→ EXERCISE TASKS:
(A) In the article below about The Economist's Energy Summit, on what date was the summit held in London?
(B) Write the next few paragraphs of the article on The Economist's Energy Summit, picking up after its final sentence.

→ READING PASSAGE:
- - -

The Age of Abundance: Revelation of reality, or revolution of green?

Author: Aundene Szmolyan

Source: http:/www./envirolinenews.ca

Publish Date: Tuesday, February 6, 2018

“The future is one of abundance rather than scarcity.”

“Technological revolution is redefining energy and energy markets.”

OPINION & ANALYSIS 

By Aundene Szmolyan

London, UK – Forty-five perspectives, nine panels, one full day. The Economist’s Energy Summit, held in London, UK on November 28, 2017 offered a deep look into the transition in the world of energy. Titled “The Age of Abundance,” the event promised to cover the many technological revolutions taking place simultaneously in the energy markets which envision a future of abundance, rather than scarcity.

Electric cars, solar energy, thermal heating – all would be addressed. Every alternative to the dastardly capricious, pervasive universe of fossil fuels was in fact on full show. But upon the close of this one-day conference, this writer could not help but contemplate: Was this conference really about a world in transition playing out on global proportions? Are we indeed in the green future? Or is it hyperbole?

If you entered this conference with knowledge equal to that of the average Joe or Jane, you would undoubtedly be walking away with a bullish perspective on green energy. Electric cars are up; Volvo announced in July 2017 it is eliminating internal combustion engines from its vehicle lineup effective 2019.

Solar is cheaper (almost) than traditional energy sources. California, the idealist state with 40 million people committed to pushing the vanguard of green energy, is saying they can source 50 per cent of the state’s energy requirement through non-fossil sources within the next 22 years. Heck, with these promises and numbers, no one should fault you if you had bet the house – shorted future fossil based energy stocks, and rode your riches on a trajectory in line with Bitcoin.

However, conference attendees are neither average, nor uneducated, and clearly cannot align blindly with the vision of eight of the nine panels. Especially given the keynote panel, titled “Emerging Stronger,” which included Ahmad Al Khowaiter (photo at left) chief technology officer of Aramco; David Eyton, group head of technology at BP; and Paul Horsnel, head of commodities research at Standard Chartered, London; they offered a vision that starkly contrasted from the promises above.

Khowaiter noted a rebalancing is underway in oil markets as inventories deplete and demand is forecast to increase. At the same time, he shared a word of caution. Lagging capital investment is risking a supply imbalance down the road.

“If we examine the supplies needed in the coming years, we (as an industry) must meet not only demand growth, but also make up the natural decline of legacy fields,” Khowaiter said. “A conservative figure for demand growth and natural decline to be offset over the next five years stands at some 20 million barrels per day.” 

While the short-term market points to a surplus of oil, supplies required in coming years are falling substantially behind. Horsnel told summit participants that about $1 trillion in oil and gas investments have been deferred globally since 2014, which equates to between 5 and 10 million barrels per day of oil supply that otherwise would have materialized.

Saudi Arabia’s Vision 30 goals, which call for the diversification of Saudi Arabia’s national economy, has Saudi Aramco’s priority being set to maintain a robust crude oil program, both in exploration and maximizing reservoir yield, and substantially expanding downstream operations in refining and chemicals.

These keynote panelists were the show, none perhaps more so than Khowaiter, who closed with the final statement: “Ninety per cent of the world’s energy will be fossil based in 2040.”

- - -

→ COLLECTED DATA:
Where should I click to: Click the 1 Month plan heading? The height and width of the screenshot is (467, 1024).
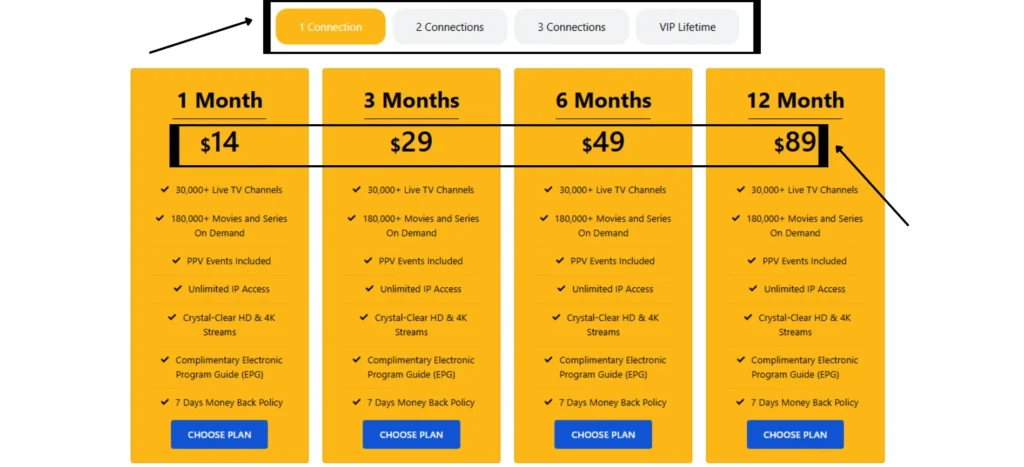(219, 101)
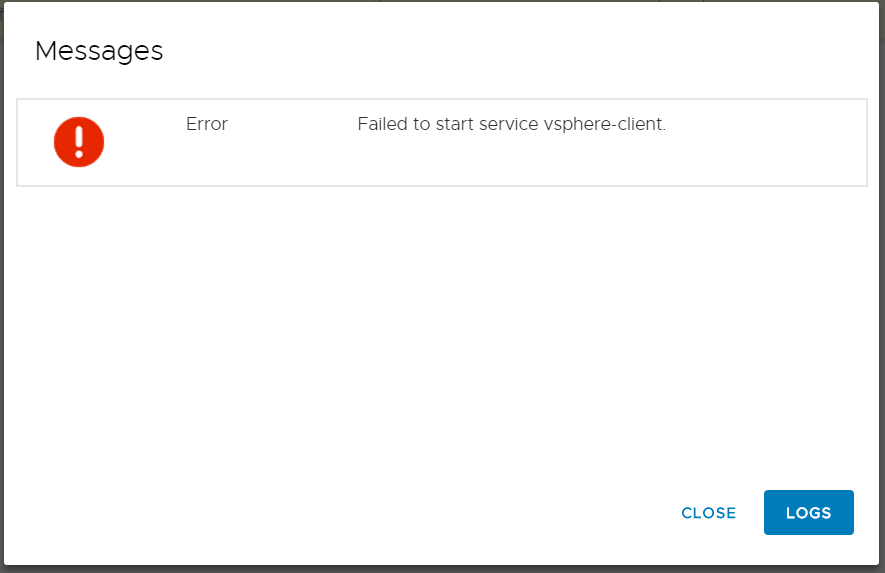
Task: Click the blank space right of the error message
Action: click(765, 142)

- - -

→ RESPONSES BY TASK:
(A) November 28, 2017.

(B)
Probing the truth about the green revolution

Are we in fact in the middle of a green revolution? Are the promises upon which so many of the panels revolved anything more than mere Kool-Aid which we have been sipping at for the past 20 years? Are the advances we see coming to fruition merely drops in a bucket full of water, doing little to dilute the global problem that is fossil fuel reliance?

As is to be expected, the truth is somewhere in the middle. Yes, we are in the midst of a green revolution, but it should not come as a shock that the goals we consistently talk about are going to be missed; many of the idealistic visions will not materialize in the next 30 years.

Mark Jacobson (photo at left), professor of civil and environmental engineering and director of the Atmosphere Energy Program at Stanford University, who was on the “The World If” panel, addressed the success of heating a single Stanford building from thermal sources – as if it was a readily transferable initiative that could solve all our problems in the next 30 years.

On the other hand, Jacobson’s career has focused better understanding air pollution and global warming problems, and developing large-scale, clean, renewable energy solutions. Development and application of three-dimensional atmosphere-biosphere-ocean computer models and solvers to simulate air pollution, weather, climate, and renewable energy has enabled Jacobson to produce roadmaps to transition states and countries to 100-per-cent clean, renewable energy for all purposes. Computer models examine grid stability in the presence of high penetrations of renewable energy.

Having served on an advisory committee to the U.S. Secretary of Energy, Jacobson is the politically astute co-founder of The Solutions Project; he addressed it as a nexus of the citizen movement behind America’s commitment to clean, renewable energy.

Since launching in 2011, with support from Rabobank, the Dutch multinational bank financing food and agricultural, The Solutions Project has laid out the framework for how the U.S. transitions to meeting its entire energy needs through renewable energy sources by 2050. It is a culturally relevant organization. It is interesting that Mark Krapels, RaboBank’s executive vice president, had signed on to help actor Mark Ruffalo fight oil and gas industry fracking in the Marcellus shale.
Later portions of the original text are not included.